An Iraq Court Just Sentenced a British Tourist to 15 Years in Prison for Taking Pottery Shards From an Archaeology Site

The man’s lawyer said he plans to immediately appeal the decision, which left his family feeling “hopeless” and “broken.”

The family of retired British geologist Jim Fitton (third from left) has launched a petition asking for the Foreign Office to intervene in his case.

A retired British tourist has been sentenced to 15 years in an Iraqi prison for taking a dozen pottery shards from an unguarded archaeology site.

In a stunning turn in the case, which has drawn international attention in recent months, James Fitton, a 66-year-old retired geologist from Bath, was found guilty of looting antiquities and hit with the maximum penalty allowable under a Saddam Hussein-era law.

Fitton was on an organized archaeology tour earlier this spring when he took the shards from the Sumerian site of Eridu, an unexcavated landmark in southern Iraq where one of Mesopotamia’s earliest cities once stood. Pocketing the objects as souvenirs of his trip, he ​insisted he did not know he was breaking the law.

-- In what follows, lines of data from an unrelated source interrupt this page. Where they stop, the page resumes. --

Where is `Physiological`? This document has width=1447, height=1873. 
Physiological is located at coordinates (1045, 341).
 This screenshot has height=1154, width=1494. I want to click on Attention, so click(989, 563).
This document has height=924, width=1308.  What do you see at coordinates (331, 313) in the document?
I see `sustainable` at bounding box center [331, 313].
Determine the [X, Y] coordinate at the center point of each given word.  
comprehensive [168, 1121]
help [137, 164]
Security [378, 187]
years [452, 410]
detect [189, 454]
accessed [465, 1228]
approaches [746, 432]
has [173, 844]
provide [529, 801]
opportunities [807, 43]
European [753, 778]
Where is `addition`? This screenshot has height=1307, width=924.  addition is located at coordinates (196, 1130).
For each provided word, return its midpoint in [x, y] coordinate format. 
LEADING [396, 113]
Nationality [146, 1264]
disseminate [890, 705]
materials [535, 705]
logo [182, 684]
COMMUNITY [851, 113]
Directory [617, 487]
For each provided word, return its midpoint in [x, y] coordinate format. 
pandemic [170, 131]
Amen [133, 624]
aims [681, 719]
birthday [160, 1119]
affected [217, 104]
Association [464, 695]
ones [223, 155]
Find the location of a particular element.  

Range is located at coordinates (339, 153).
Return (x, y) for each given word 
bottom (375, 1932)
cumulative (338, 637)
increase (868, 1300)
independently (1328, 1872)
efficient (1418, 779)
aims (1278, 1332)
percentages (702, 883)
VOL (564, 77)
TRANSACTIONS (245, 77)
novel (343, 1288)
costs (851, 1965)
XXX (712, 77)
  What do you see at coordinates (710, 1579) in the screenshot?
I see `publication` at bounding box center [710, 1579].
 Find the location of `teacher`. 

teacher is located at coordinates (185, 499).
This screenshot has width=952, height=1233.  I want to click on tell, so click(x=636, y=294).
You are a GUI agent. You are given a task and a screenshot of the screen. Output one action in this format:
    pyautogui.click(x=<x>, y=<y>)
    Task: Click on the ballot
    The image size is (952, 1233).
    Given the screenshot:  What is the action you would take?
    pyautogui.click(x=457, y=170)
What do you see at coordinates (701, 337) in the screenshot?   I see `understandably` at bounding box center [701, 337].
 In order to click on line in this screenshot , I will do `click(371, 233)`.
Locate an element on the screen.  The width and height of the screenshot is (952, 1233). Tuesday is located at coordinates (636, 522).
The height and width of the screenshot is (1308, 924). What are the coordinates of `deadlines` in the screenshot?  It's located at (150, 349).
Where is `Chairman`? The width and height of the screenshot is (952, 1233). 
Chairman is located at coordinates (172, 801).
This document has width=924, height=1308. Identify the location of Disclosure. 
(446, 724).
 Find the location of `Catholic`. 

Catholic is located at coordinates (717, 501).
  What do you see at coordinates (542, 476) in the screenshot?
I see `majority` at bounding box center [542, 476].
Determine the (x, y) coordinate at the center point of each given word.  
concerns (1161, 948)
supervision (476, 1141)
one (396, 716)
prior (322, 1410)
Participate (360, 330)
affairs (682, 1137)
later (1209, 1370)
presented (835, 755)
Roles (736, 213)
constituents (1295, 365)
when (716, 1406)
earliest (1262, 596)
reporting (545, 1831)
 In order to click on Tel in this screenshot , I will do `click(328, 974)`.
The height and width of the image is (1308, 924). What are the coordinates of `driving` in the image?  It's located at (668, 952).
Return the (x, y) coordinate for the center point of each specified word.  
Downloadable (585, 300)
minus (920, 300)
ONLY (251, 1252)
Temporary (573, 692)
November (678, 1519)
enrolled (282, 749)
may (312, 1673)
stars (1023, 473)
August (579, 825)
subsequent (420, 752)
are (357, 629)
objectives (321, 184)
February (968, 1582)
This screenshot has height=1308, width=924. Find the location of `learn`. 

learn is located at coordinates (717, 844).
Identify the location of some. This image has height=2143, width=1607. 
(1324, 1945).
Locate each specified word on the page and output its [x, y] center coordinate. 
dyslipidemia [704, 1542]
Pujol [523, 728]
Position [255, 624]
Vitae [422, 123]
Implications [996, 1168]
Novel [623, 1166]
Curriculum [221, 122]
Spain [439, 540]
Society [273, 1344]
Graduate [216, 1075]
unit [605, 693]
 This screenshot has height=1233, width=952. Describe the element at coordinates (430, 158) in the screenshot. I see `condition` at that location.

Fitton was arrested at a Baghdad airport on March 20 after officers discovered the objects, which could be up to 200 years old, in his suitcase.

A German tourist named Volker Waldmann, who had been arrested alongside Fitton for storing some of Brit’s shards in his own suitcase, was acquitted of the same charges. 

Thair Soud, Fitton’s lawyer, said he planned to appeal the ruling immediately. “The court’s decision was not proper for two reasons,” he told the Guardian. “The first is because it did not apply the law [correctly], and secondly because of the severity of the punishment.”

“My client does not deserve this punishment,” Soud went on. “The antiques that were found with him were stones and pieces of broken pottery that had no material, or archaeological, value.”

A frequent traveler, Fitton’s home is filled with small souvenirs from trips abroad, the lawyer explained. He, along with the other members of the tour in Iraq, was allegedly told by trip leaders that picking up shards from Eridu would be no issue.

(The tour’s director, an 85-year-old British man named Goeff Hann, suffered a stroke after the March trip but was prevented from leaving Iraq in order to undergo questioning in the case. He died in a Baghdad hospital on April 12.)

“We feel helpless. We’re so, so broken,” Fitton’s daughter Leila told Good Morning Britain today, fighting through tears.

A month ago, while her father was detained in Iraq, Leila Fitton launched an online petition urging the Foreign Office, a diplomatic arm of the U.K. government, to step in. More than 120,000 people had signed the document by the trial. Since then, the number of signatories has eclipsed 300,000.

To date, the Foreign Office has declined to intervene, saying that it can’t interfere with another country’s judicial processes.

Wera Hobhouse, the MP for Bath, told the Guardian that, with its inaction, the government has “set a dangerous precedent for British citizens who are in trouble abroad.”

In a statement released after the verdict, Fitton’s son-in-law Sam Tasker said the family was “absolutely shattered by this news.”

“For a man of Jim’s age,” he went on, “15 years in an Iraqi prison is tantamount to a death sentence.”